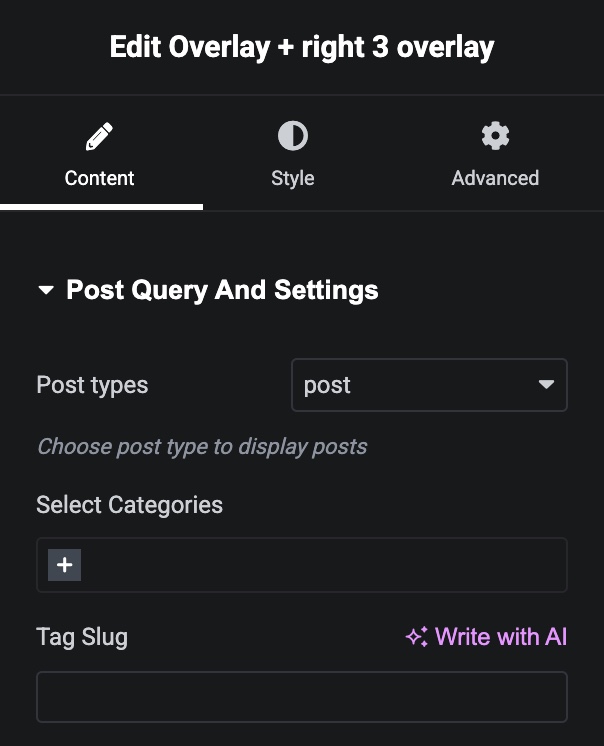
Task: Click the sparkle icon beside Write with AI
Action: tap(416, 637)
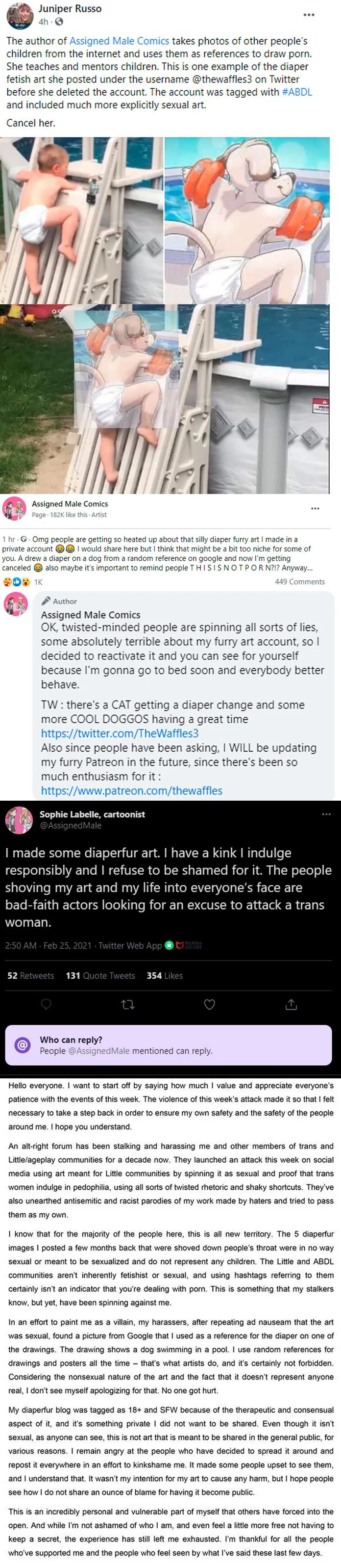The height and width of the screenshot is (1568, 341).
Task: View the 354 Likes list
Action: pyautogui.click(x=164, y=976)
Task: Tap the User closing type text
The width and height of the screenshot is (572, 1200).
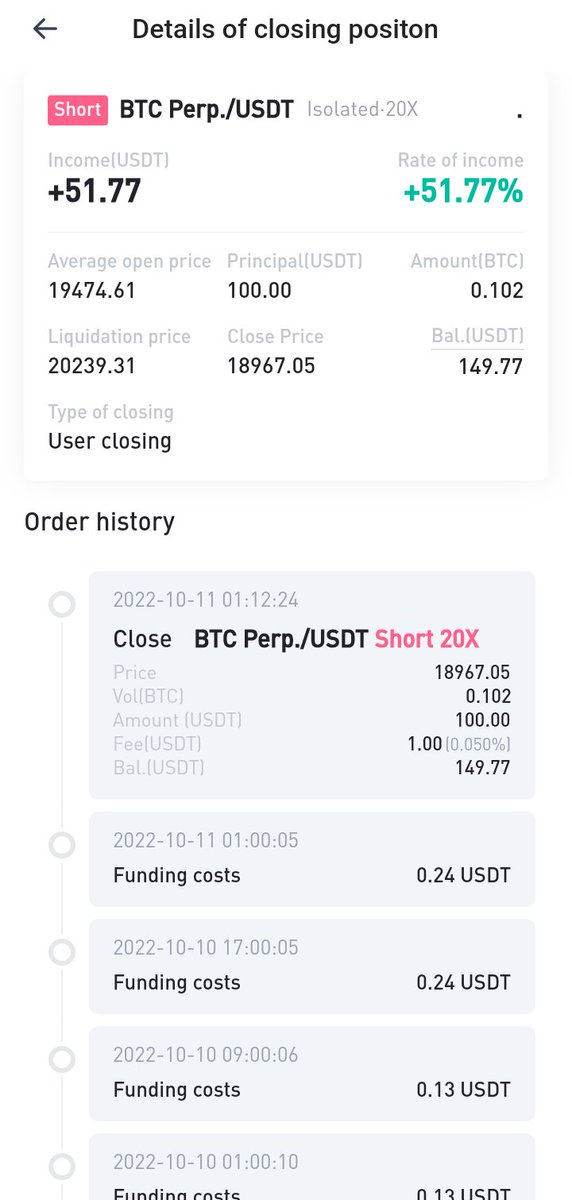Action: point(110,441)
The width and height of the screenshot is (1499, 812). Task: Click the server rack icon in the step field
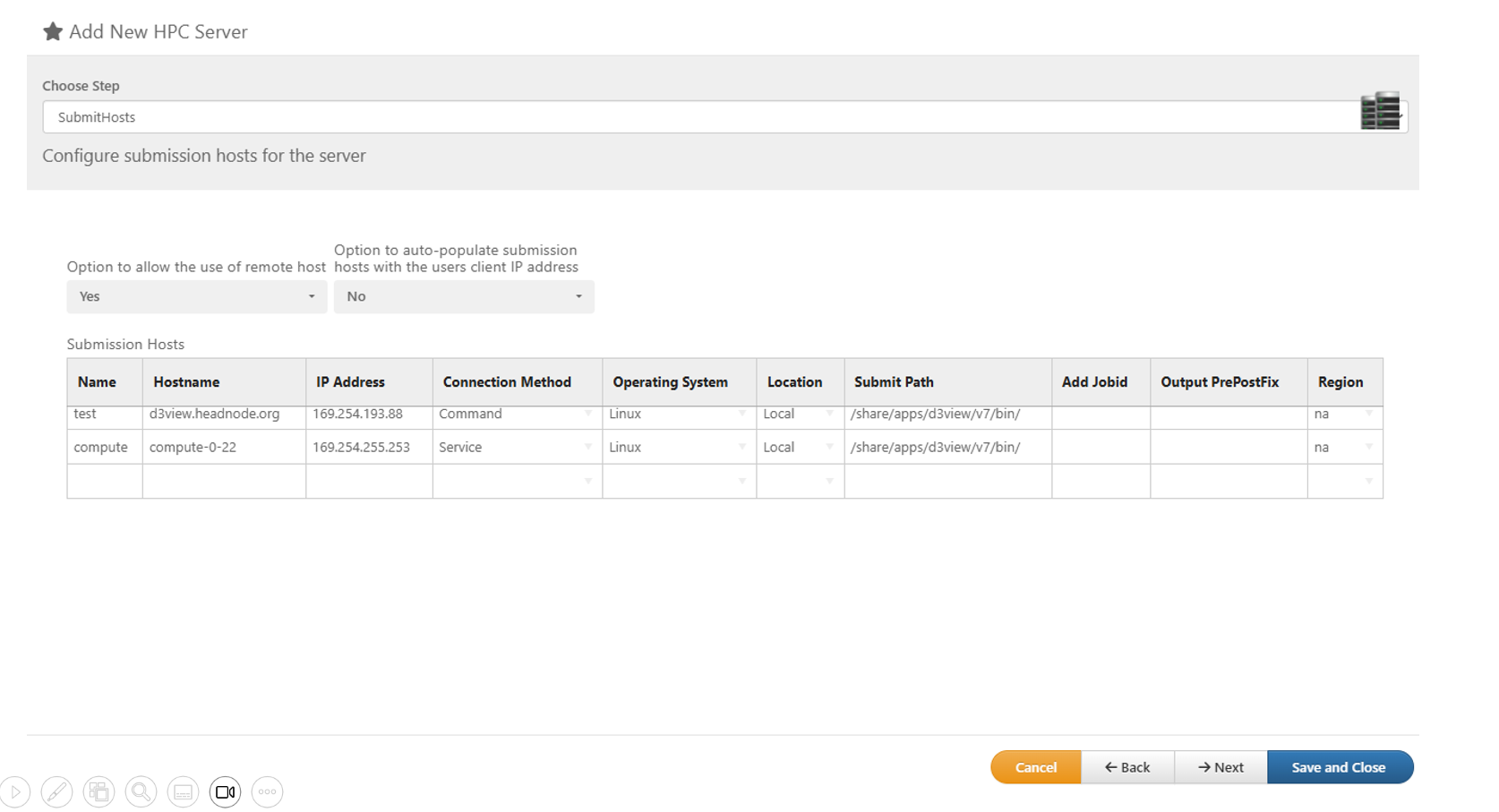[1380, 112]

▸ **Written request**:
Could you retype all of the lines above word for word, leaving out the pictures?

▸ **Expected answer**:
Task: Click the sparkle icon beside Write with AI
Action: tap(416, 637)
The height and width of the screenshot is (1568, 341).
Task: View the 354 Likes list
Action: pyautogui.click(x=164, y=976)
Task: Tap the User closing type text
The width and height of the screenshot is (572, 1200).
Action: point(110,441)
The width and height of the screenshot is (1499, 812). Task: Click the server rack icon in the step field
[1380, 112]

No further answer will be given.